Video shows Rochester police confronting and peppering a black woman in front of a child.

Police in Rochester, New York, are once again under investigation into the use of pepper spray after a video released on Friday shows the police spraying the irritating chemical on the face of a black woman holding her son’s hand. three years. “It looks like our officers are out of control,” Mary Lupien, a city councilor, told the New York Times.

The incident occurred on February 22 and occurred less than a month after the uproar over pepper spray by the police in a handcuffed nine-year-old boy. Videos from police cameras released on Friday show how a police officer confronted a woman who was carrying her son after a burglar was reported to a nearby Rite Aid. “Did you steal from that store?” an officer says to the woman. “Oh come on, they said you stole it. What did you get? Tell me the truth!”

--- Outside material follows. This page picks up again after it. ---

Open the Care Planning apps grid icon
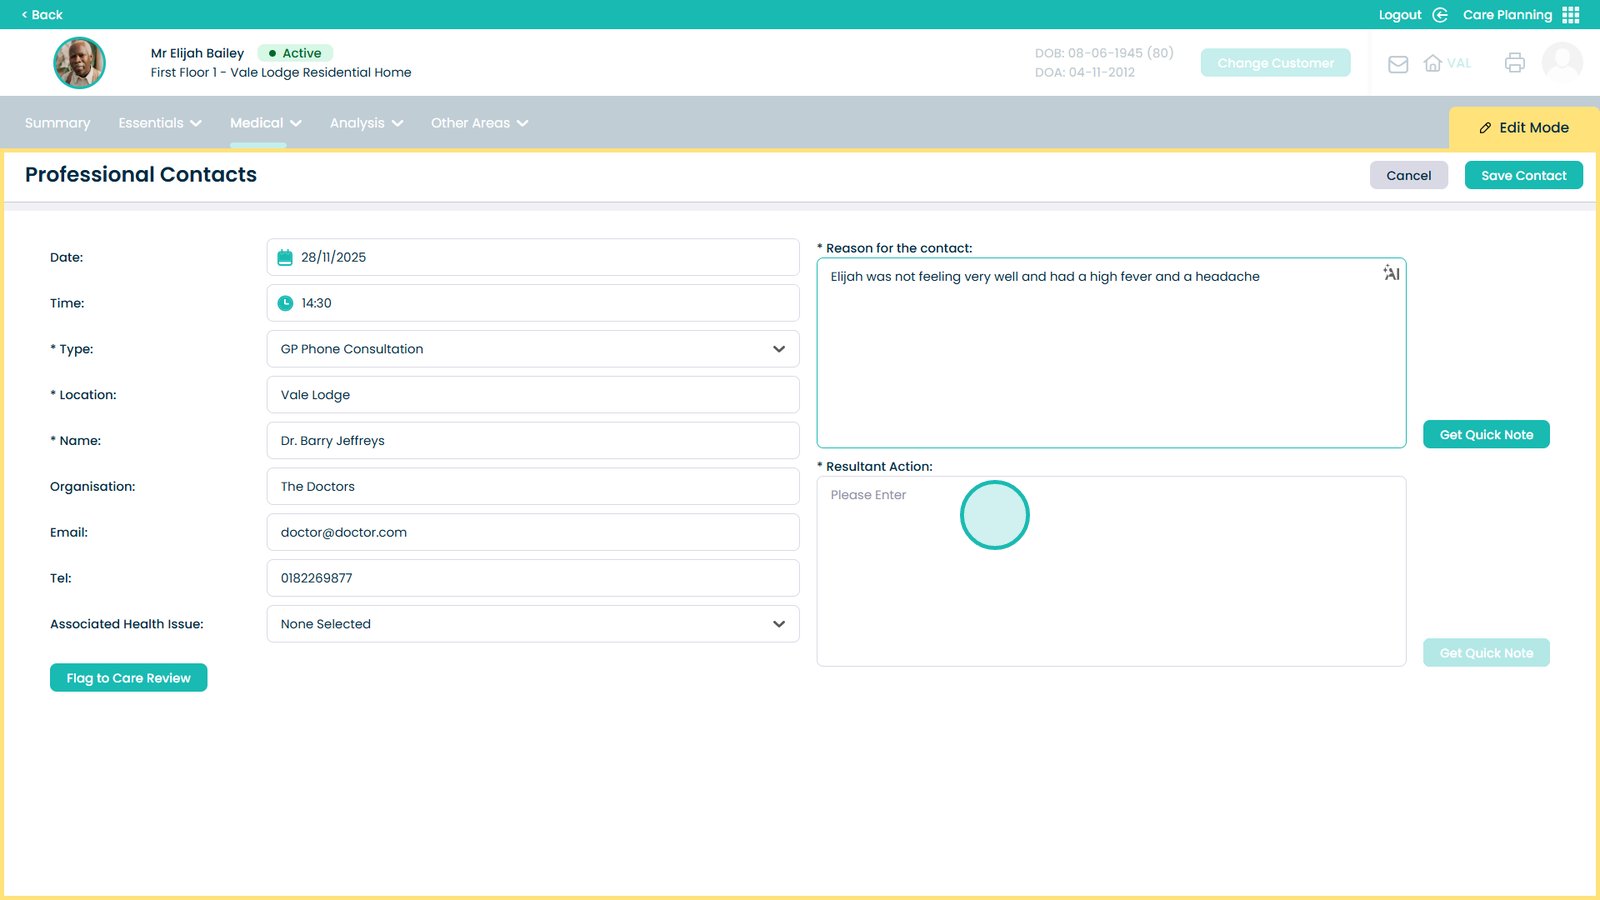 (1571, 15)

The woman denies stealing anything and opened her purse to show the police. The police officer tells the woman that she needs to stay until store employees can be contacted. But the woman starts to run away with her son. The policeman picks her up and starts to drop her on the floor to handcuff her while her son can be heard screaming and crying. “I didn’t steal anything,” repeated the woman. A second police officer arrives and picks up the child and when the woman tries to grab her son again, a police officer sprays pepper on the woman’s face before proceeding to attack her again and handcuff her. Security camera footage shows how the child was suspended in the air between his mother and the policeman before his mother left. “Stop. Oh my God, what’s wrong with her?” The policeman who grabbed the child can be heard talking about the mother.

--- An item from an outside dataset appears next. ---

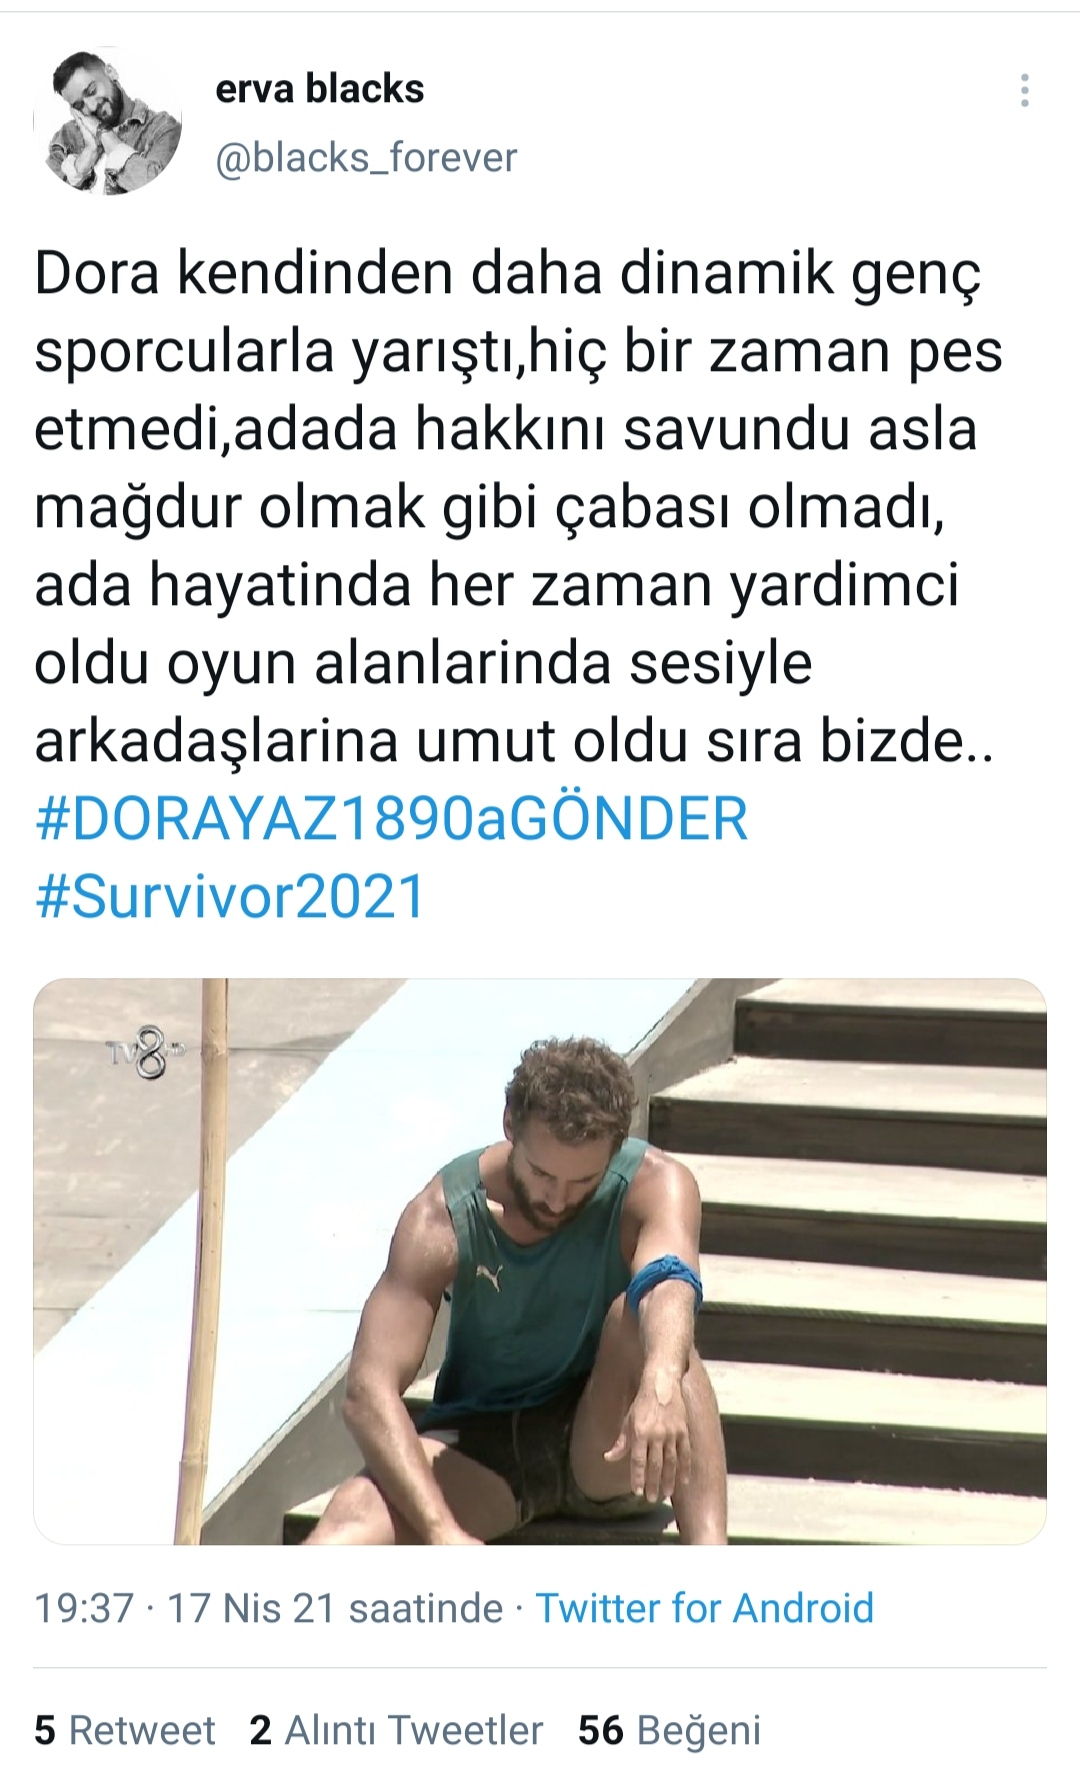Tap the blue armband in the photo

Although the child was not sprayed, the authorities warned that this could have happened and raised questions about how the police dealt with the young child. “These disturbing incidents prove that the Rochester Police Department needs to fundamentally change its organizational culture,” said the city’s Police Responsibility Council in a statement. “These incidents also confirm our community’s call to fundamentally reimagine public security.” These latest pepper spray incidents came after the Rochester Police Department was already facing outrage and an investigation into the death last year of Daniel Prude, a black man who died after police arrested him and put on a “spit hood. ”Over your head.